“Whatever the connection with my professional practice, or not in connection with it, I see or hear in life of men which ought not to be spoken abroad, I will not divulge, as reckoning that all should be kept secret.” – The Hippocratic Oath

For many years that he was alive, Rock Hudson, Hollywood movie star and sex symbol, lived a secret life. While the world thought of him as a roving Casanova, he lived the life of a homosexual in the closet. In 1984, the world received in disbelief the news that he died of AIDS.
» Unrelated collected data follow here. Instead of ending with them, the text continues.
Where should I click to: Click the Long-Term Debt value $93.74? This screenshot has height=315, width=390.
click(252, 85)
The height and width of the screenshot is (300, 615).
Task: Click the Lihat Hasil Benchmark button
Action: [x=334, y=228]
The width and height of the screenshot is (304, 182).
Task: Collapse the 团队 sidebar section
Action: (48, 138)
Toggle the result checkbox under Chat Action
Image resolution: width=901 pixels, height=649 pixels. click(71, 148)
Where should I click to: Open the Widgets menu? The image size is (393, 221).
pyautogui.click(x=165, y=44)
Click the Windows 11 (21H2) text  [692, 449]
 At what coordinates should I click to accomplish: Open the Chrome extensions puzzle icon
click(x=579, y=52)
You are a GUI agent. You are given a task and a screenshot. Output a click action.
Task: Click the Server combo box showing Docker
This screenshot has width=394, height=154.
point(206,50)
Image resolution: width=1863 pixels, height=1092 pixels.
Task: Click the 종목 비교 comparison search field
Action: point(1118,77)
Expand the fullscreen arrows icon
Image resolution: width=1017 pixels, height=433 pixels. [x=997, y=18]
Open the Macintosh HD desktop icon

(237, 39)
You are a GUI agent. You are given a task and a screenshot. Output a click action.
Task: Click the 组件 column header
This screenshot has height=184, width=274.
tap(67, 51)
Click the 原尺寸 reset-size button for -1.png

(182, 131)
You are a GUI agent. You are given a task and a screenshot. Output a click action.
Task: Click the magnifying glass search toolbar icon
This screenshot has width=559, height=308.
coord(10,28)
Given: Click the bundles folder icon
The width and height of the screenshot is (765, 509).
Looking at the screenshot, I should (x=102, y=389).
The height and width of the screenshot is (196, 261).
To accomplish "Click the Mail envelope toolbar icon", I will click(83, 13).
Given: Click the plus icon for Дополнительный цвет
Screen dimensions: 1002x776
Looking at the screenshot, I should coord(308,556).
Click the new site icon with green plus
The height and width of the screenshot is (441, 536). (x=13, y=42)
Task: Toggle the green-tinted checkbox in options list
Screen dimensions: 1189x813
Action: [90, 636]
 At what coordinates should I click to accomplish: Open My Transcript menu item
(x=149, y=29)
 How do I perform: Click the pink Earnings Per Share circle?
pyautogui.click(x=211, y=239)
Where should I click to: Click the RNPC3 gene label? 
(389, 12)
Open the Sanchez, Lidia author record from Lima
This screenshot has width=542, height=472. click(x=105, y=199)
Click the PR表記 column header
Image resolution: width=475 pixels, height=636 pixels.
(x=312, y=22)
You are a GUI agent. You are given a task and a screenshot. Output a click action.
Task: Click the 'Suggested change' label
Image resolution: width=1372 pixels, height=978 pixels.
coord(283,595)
For two and a half years before his death, Hudson lived with his lover, a young man named Mark Christian. Young Mark, like the rest of the world, was ignorant of Hudson’s affliction. Indeed, only two people knew that Hudson was suffering from AIDS; his personal assistant and pysician. And they kept it a secret. When Mark Christian tested HIV positive, he sued them for damages. The court awarded him 14.5 million dollars against the two and against Hudson’s estate.

About ten years before Mark Christian’s suit, a California court had been asked to rule that in some instances, doctors are under an obligation to break the Hippocratic Oath. That particular suit concerned Poddar, an outpatient at University of California Hospital. Poddar had informed a psychologist at the hospital that he was going to kill a girl named Tatiana when she returned from her holiday in Brazil. The psychologist had upon receipt of the information asked the police to commit Poddar for observation at a mental hospital. He was committed and subsequently released after appearing perfectly sane. Two months later, Poddar murdered Tatiana. Her parents sued the hospital.

Ruling in favor of the parents, the judge announced: “Public policy favoring protection of the confidential character of patient and psychotherapist communication must yield to the extent to which disclosure is necessary to avert danger to others. The protective privilege ends when public peril begins. The therapist was therefore liable for failing to inform Tatiana.”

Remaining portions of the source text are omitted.